Giornalista economico-culturale

Giornalista professionista esperto di tematiche di attualità, cultura ed economia. Collabora con diverse testate giornalistiche a livello nazionale.

Dopo essere stato oggetto di boicottaggio a causa del conflitto in corso tra Israele e Hamas, McDonald’s ha annunciato che riacquisterà tutti i suoi ristoranti in franchising in Israele. A riferirlo è Omri Padan, Ceo di Alonyal Limited, l’azienda che per oltre 30 anni ha gestito i franchise della catena di fast food, espandendo l’operazione a 225 ristoranti e impiegando oltre 5mila dipendenti.

Nonostante ciò, McDonald’s ha precisato tramite un comunicato che non prevede la chiusura di alcun ristorante né tagli al personale. Al momento, i dettagli finanziari dell’accordo non sono stati resi pubblici. La multinazionale è stata soggetta a campagne di boicottaggio, soprattutto dopo che Alonyal ha iniziato a distribuire pasti gratuiti ai soldati israeliani.

Il boicottaggio di McDonald’s

Diversi paesi a maggioranza musulmana, come Kuwait, Malesia e Pakistan, hanno preso le distanze dall’azienda a causa delle sue presunte simpatie filo-israeliane.
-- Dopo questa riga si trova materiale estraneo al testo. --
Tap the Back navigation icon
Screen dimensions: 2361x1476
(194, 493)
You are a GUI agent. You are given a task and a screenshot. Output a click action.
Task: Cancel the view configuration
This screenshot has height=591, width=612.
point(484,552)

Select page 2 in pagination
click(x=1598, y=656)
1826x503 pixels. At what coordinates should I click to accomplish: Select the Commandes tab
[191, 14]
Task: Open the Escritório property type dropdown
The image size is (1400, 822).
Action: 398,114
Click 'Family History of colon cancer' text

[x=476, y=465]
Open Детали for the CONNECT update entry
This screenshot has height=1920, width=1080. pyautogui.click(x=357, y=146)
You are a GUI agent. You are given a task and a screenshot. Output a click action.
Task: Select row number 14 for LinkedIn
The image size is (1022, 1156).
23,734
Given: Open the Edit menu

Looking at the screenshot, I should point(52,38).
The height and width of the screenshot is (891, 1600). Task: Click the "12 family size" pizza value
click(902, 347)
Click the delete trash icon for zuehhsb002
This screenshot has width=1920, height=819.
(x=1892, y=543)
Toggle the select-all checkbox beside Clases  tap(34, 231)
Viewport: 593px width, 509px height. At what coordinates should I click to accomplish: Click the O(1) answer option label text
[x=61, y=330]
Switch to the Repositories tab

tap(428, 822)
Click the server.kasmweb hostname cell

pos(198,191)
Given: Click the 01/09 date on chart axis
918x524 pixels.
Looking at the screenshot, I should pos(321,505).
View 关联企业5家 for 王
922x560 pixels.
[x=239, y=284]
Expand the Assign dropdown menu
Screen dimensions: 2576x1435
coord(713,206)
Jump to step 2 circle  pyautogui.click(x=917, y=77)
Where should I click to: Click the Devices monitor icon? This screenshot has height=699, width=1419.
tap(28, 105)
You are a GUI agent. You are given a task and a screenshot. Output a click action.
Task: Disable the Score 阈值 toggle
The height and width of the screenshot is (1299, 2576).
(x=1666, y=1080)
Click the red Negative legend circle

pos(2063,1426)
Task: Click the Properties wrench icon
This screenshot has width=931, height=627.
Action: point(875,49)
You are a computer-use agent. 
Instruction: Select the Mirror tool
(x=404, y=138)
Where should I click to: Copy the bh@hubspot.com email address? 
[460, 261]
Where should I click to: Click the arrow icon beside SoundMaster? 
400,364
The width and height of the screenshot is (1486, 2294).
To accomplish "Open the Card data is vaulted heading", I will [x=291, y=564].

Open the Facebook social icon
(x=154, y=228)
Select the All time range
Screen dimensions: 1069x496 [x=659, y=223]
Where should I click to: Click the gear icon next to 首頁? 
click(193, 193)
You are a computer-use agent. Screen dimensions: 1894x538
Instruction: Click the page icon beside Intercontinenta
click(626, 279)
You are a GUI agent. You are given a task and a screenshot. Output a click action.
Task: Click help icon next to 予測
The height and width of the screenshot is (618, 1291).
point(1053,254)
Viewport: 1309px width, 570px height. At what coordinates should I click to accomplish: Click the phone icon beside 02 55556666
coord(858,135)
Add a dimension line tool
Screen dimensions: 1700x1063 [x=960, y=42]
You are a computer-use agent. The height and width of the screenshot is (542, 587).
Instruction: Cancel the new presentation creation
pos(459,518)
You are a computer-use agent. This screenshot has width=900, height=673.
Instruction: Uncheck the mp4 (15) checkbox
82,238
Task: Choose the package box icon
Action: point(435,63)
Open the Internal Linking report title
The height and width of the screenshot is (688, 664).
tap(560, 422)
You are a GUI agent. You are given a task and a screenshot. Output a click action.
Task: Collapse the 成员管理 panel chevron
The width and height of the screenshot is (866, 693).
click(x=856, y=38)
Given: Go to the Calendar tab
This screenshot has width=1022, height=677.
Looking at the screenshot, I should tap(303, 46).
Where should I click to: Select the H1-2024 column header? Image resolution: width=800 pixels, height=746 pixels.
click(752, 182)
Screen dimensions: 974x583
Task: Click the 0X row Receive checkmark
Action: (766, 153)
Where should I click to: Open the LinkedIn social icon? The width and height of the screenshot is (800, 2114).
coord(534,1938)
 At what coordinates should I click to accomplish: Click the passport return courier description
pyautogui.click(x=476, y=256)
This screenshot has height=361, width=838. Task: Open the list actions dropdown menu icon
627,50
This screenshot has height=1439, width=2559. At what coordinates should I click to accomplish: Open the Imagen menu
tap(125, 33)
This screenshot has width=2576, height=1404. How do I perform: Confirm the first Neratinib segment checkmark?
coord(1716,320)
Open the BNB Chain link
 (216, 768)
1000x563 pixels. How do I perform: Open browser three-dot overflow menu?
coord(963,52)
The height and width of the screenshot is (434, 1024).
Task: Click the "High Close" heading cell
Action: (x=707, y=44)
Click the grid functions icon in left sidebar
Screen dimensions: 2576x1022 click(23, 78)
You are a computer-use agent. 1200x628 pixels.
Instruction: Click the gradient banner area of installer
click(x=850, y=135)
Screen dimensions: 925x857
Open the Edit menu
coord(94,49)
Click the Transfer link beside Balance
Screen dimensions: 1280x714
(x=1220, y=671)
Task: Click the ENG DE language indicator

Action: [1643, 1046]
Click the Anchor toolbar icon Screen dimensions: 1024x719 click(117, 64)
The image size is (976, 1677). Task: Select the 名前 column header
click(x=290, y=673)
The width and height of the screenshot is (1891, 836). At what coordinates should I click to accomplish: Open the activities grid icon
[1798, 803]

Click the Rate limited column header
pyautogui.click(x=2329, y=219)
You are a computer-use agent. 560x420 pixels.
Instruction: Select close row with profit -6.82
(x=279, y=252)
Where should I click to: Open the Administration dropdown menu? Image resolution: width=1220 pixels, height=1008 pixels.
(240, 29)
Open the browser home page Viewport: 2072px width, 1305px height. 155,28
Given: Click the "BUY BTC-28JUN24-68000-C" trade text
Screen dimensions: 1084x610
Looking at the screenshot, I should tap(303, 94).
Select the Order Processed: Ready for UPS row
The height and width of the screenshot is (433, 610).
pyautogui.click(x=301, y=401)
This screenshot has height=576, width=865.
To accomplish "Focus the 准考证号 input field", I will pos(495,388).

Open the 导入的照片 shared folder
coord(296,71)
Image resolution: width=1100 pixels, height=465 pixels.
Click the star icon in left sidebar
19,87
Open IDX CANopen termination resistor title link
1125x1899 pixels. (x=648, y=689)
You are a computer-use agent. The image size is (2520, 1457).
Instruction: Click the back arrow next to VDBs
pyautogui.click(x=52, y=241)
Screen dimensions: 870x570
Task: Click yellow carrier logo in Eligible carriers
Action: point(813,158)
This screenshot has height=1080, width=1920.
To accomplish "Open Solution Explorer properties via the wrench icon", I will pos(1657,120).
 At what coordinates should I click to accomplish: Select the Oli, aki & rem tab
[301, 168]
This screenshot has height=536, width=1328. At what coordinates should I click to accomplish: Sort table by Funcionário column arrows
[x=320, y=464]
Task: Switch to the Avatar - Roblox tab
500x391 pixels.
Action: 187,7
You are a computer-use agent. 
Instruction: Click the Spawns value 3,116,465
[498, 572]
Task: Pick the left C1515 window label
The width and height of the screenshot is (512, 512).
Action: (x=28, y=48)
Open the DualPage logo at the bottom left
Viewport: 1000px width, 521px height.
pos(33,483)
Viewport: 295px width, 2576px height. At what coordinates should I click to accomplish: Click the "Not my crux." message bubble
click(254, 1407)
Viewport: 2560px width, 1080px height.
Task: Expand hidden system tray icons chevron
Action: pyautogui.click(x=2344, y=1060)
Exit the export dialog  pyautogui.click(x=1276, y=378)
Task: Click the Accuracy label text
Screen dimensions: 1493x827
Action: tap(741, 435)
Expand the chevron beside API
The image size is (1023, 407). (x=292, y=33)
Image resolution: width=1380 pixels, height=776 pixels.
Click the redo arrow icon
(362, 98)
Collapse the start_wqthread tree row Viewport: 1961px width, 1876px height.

Nel corso degli ultimi mesi, il boicottaggio si è diffuso anche al di fuori del Medio Oriente, con manifestazioni di protesta che hanno coinvolto diversi paesi nel mondo, compresa l’Italia. Per la prima volta in quasi quattro anni, l’azienda non ha raggiunto i suoi obiettivi di vendita per via del conflitto e del suo impatto registratosi anche in altri Paesi al di fuori di Israele, come in Francia o in Indonesia. I vertici di McDonald’s hanno definito l’attacco “infondato e scoraggiante”.

Assumendo il controllo diretto delle operazioni in Israele, l’azienda mira a ripristinare la sua reputazione nel Medio Oriente e raggiungere i suoi obiettivi di vendita, che sono diminuiti negli ultimi anni, aggravati soprattutto dall’inizio della guerra lo scorso ottobre. Attualmente, l’azienda si basa principalmente su migliaia di operatori franchising indipendenti che gestiscono la maggior parte dei suoi oltre 40.000 ristoranti in tutto il mondo, con circa il 5% di essi situato nel Medio Oriente.

Vendite in calo dall’inizio della guerra

La campagna di boicottaggio contro le aziende e multinazionali che sostengono Israele, guidata principalmente dalla rete palestinese BDS – boicottaggio, disinvestimento e sanzioni, sembra stia iniziando a dare i suoi primi risultati tangibili. Nelle scorse settimane Ian Border, il direttore finanziario di McDonald’s, ha affermato che le vendite del gruppo diminuiranno nel trimestre attuale a causa del conflitto in corso nel Medio Oriente.

Dichiarazioni che hanno provocato un crollo del 3,9% delle azioni della compagnia, con una perdita di quasi 7 miliardi di dollari in un solo giorno, il mercoledì 13 marzo. La crescita delle vendite per la divisione della catena di fast food per il Medio Oriente, Cina e India nel periodo ottobre-dicembre è stata solo dello 0,7%, molto al di sotto delle aspettative del mercato del 5,5%.

La ragione principale di questo declino è attribuita al fatto che McDonald’s è stato preso di mira nella campagna di boicottaggio in solidarietà alla popolazione palestinese, a causa del suo supporto a Israele. “Finché questo conflitto continuerà, non ci aspettiamo alcun miglioramento significativo”, ha dichiarato l’amministratore delegato dell’azienda Chris Kempczinski.

Il caso di McDonald’s rappresenta un esempio tangibile del potere del boicottaggio e suggerisce che per le imprese potrebbe essere più costoso mantenere relazioni commerciali con Israele. La famosa azienda di fast-food è solo una tra i numerosi marchi che sono stati colpiti dai boicottaggi. Tra gli altri si annoverano Burger King, Starbucks, Puma, Danone, Carrefour, Coca-Cola, Nestlé, Intel, L’Oreal e Estée Lauder.